Monday, August 21, 2006

Tales of the Bighorn Mountains I


Saturday, July 29, 2006 ~ Bighorn National Forest, Wyoming

As I've traveled the highways and byways of America over the past 20 months, it's rare that I've felt called back to any of the places I visited on a similar (if much shorter) journey nine years ago.

That doesn't mean I haven't wanted to return to some of those places. When I have, it's generally been from a desire to anchor myself in the familiar. And when I have acted on that desire, the repeat experience has rarely been as potent as the original.

Today, as I leave Sheridan, Wyoming and climb US-14/14A, I know I am returning to the Medicine Wheel that sits atop Medicine Mountain in the northwestern Bighorn Mountains. What I don't know is which category this visit will fall into.

An hour or so later, as I reach the parking lot for Medicine Wheel National Historic Landmark, I'm still not certain.

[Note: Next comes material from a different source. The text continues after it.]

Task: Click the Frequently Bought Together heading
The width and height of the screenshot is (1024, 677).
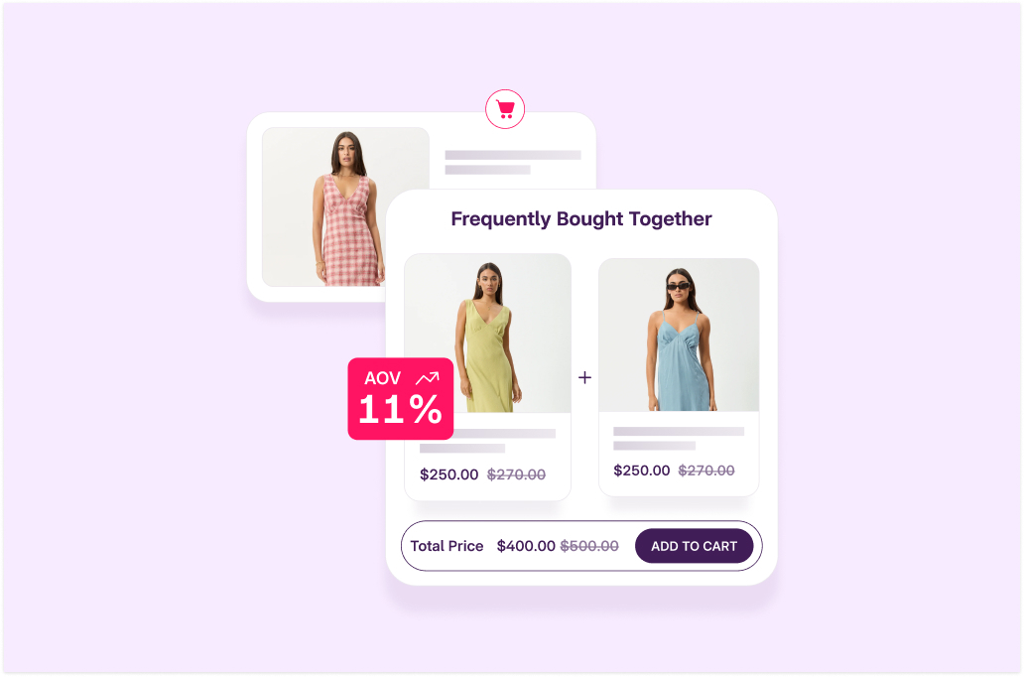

The hike to the actual wheel is a largely uphill mile and a half, plenty of time to reminisce about the last time I was here, when Roxy, my cocker spaniel traveling companion, dove joyfully into the welcome coolness of the snow that still covered the mountain's upper flanks.

Then, as an offering, I carried an aboriginal feather fan that had been gifted to me a few weeks earlier.

Roxy and the snows are gone and, today, I travel alone, with my voice as my only offering. Its song, a magical blend of me and the mountain, carries me up the path and into a realization that this is no nostalgia visit.

Somehow and for some reason I have been brought back.

When I reach the summit, at 9,642 feet, I am breathless. Not from the hike. Not from the altitude.

What has taken my breath away is the power of this sacred land...the presence of the 1,000-year-old stone circle...the 7,000 years of Native American worship at this site.



With great reverence, I make a slow clockwise circuit around the 28 spokes of the wheel. After my first circuit, I feel called to go around again. After the second circuit, I begin a third one.

And then I sense a presence...walking with me...holding my hand...guiding me.

Although I don't see him, I know him to be a Grandfather, an Ancient One. I know him to be part of the energy that has called me back to this place.

"At this Medicine Wheel," he tells me, "heaven and earth touch all the time and the veils between dimensions are barely present. This is a transformational portal, a gateway to personal change, a key holder of the Eternal Flame, a pilgrimage site for all Wisdom Keepers."

Wisdom Keepers, he reminds me, don't keep the wisdom they gain for themselves, but plant its seeds wherever they go, whatever they do -- by virtue of their beingness. "Whether you're conscious of it or not, you are spreading and planting those seeds," he insists.

After the third circuit, I want to go around a fourth time and a fifth...perhaps even a sixth.

"No," he says. "Three times is all. More than three times demonstrates a desire to stay stuck, to not move forward and beyond the experience of the wheel."

He then gives me the vision for a drawing of the Medicine Wheel, along with instructions on how to use that drawing as a surrogate for an experience of this physical wheel, and sends me on my way.

Before I leave the circle, I reach into my pocket for a stone from the Yellowstone River that I had planned to send to my daughter. It's shaped like the profile of a bear's head, complete with a black circle where the eye would be. I leave it on one of the wooden fence posts that surrounds the wheel as an offering.

The offering to my daughter becomes this visit, and the drawing.

Photos/Art by Mark David Gerson
#1-My drawing of the Medicine Wheel
#2-The hike up the the Medicine Wheel
#3-The Medicine Wheel atop Medicine Mountain

2 comments:

Anonymous said...

Hi Mark David,
I wanted to read your latest posting before I go to the woods and meditate this evening. I'm feeling very much in the void and need to connect to me.....the God
in me.
So thank you for the Medicine
Wheel drawing....I will focus on it
while I'm sitting among the trees and raccoons.

I look forward to your return to
Wisconsin. #4

Anonymous said...

Dear Sandra,

Thanks for honoring me and the drawing by carrying the Medicine Wheel with you into the woods. It's to make the Wheel more accessible to more people that I was called to create the drawing.

If you have any particular experiences with it, I'd love for you to share them.